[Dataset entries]
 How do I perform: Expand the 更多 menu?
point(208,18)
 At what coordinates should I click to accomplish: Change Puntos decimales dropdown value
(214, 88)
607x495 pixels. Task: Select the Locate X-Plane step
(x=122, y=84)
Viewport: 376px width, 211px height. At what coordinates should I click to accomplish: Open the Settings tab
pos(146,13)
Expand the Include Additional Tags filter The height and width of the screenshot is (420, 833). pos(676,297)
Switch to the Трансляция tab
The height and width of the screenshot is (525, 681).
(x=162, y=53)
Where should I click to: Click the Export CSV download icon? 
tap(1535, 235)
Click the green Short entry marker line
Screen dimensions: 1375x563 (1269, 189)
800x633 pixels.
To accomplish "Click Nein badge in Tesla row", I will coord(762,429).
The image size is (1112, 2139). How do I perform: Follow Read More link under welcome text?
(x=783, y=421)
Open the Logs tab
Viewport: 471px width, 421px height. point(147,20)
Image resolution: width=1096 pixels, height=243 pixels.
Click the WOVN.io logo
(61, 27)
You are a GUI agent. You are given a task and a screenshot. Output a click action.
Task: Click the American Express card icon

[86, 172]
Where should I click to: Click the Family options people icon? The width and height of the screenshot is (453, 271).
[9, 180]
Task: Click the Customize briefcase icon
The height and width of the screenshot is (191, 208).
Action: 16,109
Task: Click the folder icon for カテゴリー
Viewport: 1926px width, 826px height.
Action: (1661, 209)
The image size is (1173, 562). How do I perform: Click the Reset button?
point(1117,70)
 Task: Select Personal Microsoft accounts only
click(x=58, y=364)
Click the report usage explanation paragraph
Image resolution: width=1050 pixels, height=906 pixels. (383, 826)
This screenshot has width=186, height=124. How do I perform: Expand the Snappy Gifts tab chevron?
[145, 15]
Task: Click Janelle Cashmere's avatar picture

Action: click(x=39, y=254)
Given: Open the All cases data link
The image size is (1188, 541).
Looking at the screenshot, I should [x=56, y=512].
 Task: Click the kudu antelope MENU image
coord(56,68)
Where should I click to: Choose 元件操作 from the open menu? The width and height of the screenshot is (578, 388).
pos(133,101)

» YOUR INSTRUCTIONS: What you hand back must match the records above exactly.

» COMPLETED TASK:
 How do I perform: Expand the 更多 menu?
point(208,18)
 At what coordinates should I click to accomplish: Change Puntos decimales dropdown value
(214, 88)
607x495 pixels. Task: Select the Locate X-Plane step
(x=122, y=84)
Viewport: 376px width, 211px height. At what coordinates should I click to accomplish: Open the Settings tab
pos(146,13)
Expand the Include Additional Tags filter The height and width of the screenshot is (420, 833). pos(676,297)
Switch to the Трансляция tab
The height and width of the screenshot is (525, 681).
(x=162, y=53)
Where should I click to: Click the Export CSV download icon? 
tap(1535, 235)
Click the green Short entry marker line
Screen dimensions: 1375x563 (1269, 189)
800x633 pixels.
To accomplish "Click Nein badge in Tesla row", I will coord(762,429).
The image size is (1112, 2139). How do I perform: Follow Read More link under welcome text?
(x=783, y=421)
Open the Logs tab
Viewport: 471px width, 421px height. point(147,20)
Image resolution: width=1096 pixels, height=243 pixels.
Click the WOVN.io logo
(61, 27)
You are a GUI agent. You are given a task and a screenshot. Output a click action.
Task: Click the American Express card icon

[86, 172]
Where should I click to: Click the Family options people icon? The width and height of the screenshot is (453, 271).
[9, 180]
Task: Click the Customize briefcase icon
The height and width of the screenshot is (191, 208).
Action: 16,109
Task: Click the folder icon for カテゴリー
Viewport: 1926px width, 826px height.
Action: (1661, 209)
The image size is (1173, 562). How do I perform: Click the Reset button?
point(1117,70)
 Task: Select Personal Microsoft accounts only
click(x=58, y=364)
Click the report usage explanation paragraph
Image resolution: width=1050 pixels, height=906 pixels. (383, 826)
This screenshot has width=186, height=124. How do I perform: Expand the Snappy Gifts tab chevron?
[145, 15]
Task: Click Janelle Cashmere's avatar picture

Action: click(x=39, y=254)
Given: Open the All cases data link
The image size is (1188, 541).
Looking at the screenshot, I should [x=56, y=512].
 Task: Click the kudu antelope MENU image
coord(56,68)
Where should I click to: Choose 元件操作 from the open menu? The width and height of the screenshot is (578, 388).
pos(133,101)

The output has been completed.